(Provided data begins)

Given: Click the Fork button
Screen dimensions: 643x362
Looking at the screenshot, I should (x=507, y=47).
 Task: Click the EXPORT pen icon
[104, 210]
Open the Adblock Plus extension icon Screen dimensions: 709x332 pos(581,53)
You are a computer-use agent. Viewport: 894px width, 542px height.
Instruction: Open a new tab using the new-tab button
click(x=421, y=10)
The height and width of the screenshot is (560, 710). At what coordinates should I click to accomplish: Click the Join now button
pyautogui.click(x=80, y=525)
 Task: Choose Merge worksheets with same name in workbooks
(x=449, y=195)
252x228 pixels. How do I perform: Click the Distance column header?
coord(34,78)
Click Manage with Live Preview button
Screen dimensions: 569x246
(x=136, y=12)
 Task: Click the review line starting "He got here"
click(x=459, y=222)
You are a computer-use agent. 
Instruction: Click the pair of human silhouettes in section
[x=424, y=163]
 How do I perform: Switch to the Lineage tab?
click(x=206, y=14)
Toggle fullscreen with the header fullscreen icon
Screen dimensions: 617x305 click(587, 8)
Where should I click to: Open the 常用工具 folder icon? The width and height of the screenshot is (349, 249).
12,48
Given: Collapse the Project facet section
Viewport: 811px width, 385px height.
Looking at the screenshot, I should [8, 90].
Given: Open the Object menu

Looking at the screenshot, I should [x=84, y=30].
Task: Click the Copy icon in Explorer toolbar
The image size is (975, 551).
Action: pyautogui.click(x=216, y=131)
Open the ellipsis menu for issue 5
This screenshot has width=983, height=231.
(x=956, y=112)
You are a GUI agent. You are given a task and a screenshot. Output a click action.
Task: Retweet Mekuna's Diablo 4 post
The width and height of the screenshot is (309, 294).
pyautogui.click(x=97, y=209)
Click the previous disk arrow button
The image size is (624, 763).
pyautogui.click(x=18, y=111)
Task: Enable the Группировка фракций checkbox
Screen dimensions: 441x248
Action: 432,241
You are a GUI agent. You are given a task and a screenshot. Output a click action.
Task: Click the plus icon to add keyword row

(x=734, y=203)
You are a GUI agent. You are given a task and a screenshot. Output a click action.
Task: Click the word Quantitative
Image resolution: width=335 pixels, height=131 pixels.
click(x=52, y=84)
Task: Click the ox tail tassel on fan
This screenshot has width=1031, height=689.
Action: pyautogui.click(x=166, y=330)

(Provided data ends)

Work to complete:
Look for the string "computer" in the listing above and copy every line holding it.

Reply:
You are a computer-use agent. Viewport: 894px width, 542px height.
You are a computer-use agent. 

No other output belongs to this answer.